**Work instructions**
1. In the passage about Bill Ford, who was the board member quoted about the intangibles of the plan?
2. Extend the passage about Bill Ford, picking up right after its final sentence.

**Document passage**
....
For a decade the company had been wrestling with whether to demolish the complex when prominent ecoarchitect William McDonough sold Bill Ford on the idea of a 1,100-acre monument to sustainability, with a vast, open gallery of a factory and a 454,000-sq.-ft. "natural habitat" for a roof.

The board didn't approve Ford's ambitious plan until last October, after the designers provided analysis showing that the spending made sense because of long-term savings. "I remember thinking, 'There are a lot of intangibles here,'" says board member and former Secretary of the Treasury Bob Rubin. "But as hard as they are to measure, there are some compelling benefits. Bill is a kind of unique, maybe special, person with a real feel for maximizing success over a longer-term horizon than most of us look at."

Ask Ford, and he'll tell you that if he couldn't take the long-term view, he would have quit the company a long time ago. "I grew up in a wealthy neighborhood where there were plenty of second- and third-generation kids who were crushed by their family's expectations," he says. "I always thought I was good enough to go beyond that, but I was never sure whether I'd have the opportunity."

Ford's goals have always defied his pedigree. His parents drove the teenager from tony Grosse Pointe to the working-class neighborhood of St. Clair Shores to play hockey. Although he prepped at Hotchkiss and went on to Princeton, when he started working at Ford Motor 22 years ago, Ford made a reputation for himself as a guy more comfortable in a union hall than at headquarters. And his migration up the corporate ladder was a strange odyssey of brief stints working for bosses who were never quite sure how to deal with a Ford who wasn't just along for the ride.

His family was different. His father William Clay Ford Sr. is a man of wry humor and good sense who at one point oversaw planning for the Lincoln division (he's a design buff). Although Ford Sr. eventually became vice chairman, he and his wife, the former Martha Firestone (yes, those Firestones), encouraged the family to aspire to a non-billionaire-like existence.

Then again, most fathers don't own an NFL franchise. After Ford Sr. bought the Detroit Lions, Junior was deeply impressed by the beating his father took in the local papers when the team went downhill. After all, football matters. "There were days when I was a kid when the local columnists would just rip into my father, and I'd just cry," says Ford. "But it also taught me not to believe in your own press, because once you do, the house of cards just falls in."
....
**Information supplied**
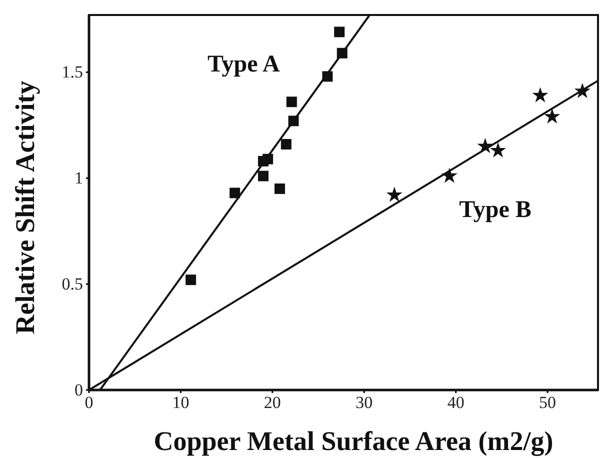  Describe the element at coordinates (25, 207) in the screenshot. I see `y-axis-title: Relative Shift Activity` at that location.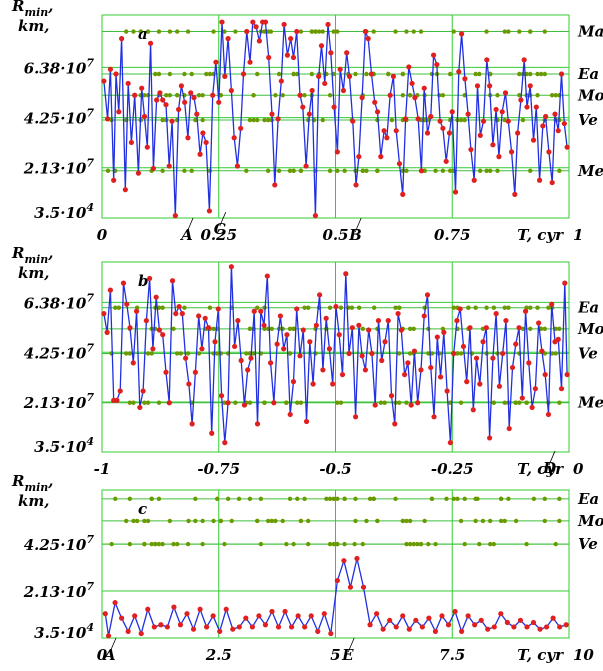  Describe the element at coordinates (355, 235) in the screenshot. I see `annotation-b: B` at that location.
....
**Answer set**
1. Bob Rubin, a former Secretary of the Treasury.

2.
By most accounts, Ford fought for almost everything he has at the company. When Bill and his cousin Edsel were appointed to the board in 1988, he fought off demands that he stop dealing with environmental groups. CEO Don Petersen refused to let either Ford serve on any board committees. Even when he was named chairman, Ford was taunted as "Prince William" by outgoing chief executive Trotman. "I had to decide whether to get in the dirt and wrestle or walk away," Ford recalls. He chose to rumble. "I'm a very competitive person, and it made me mad. I wasn't going to let the company beat me."

He also burnished his public image as co-owner and manager, with his father, of the Lions. When his father ceded him control of the team in 1996, Ford reorganized the team management and won a battle with the other NFL owners to keep the Lions' lock on the annual Thanksgiving game. The Lions are still mediocre, but Ford raised about $200 million to build a new stadium downtown, then persuaded his fellow owners to bring the 2006 Super Bowl to Detroit.

Last year Ford learned a lesson about the limits of soft and fuzzy when the Firestone crisis engulfed the company. Ford instinctively wanted the company to get out in front of the issue. Were there problems with the Explorer? "That was the first question I asked," he says. Some evidence showed the Explorer was safer than other SUVs. But Ford execs didn't have time for a full investigation when lawyers, Congress and the media were rolling out damaging allegations daily.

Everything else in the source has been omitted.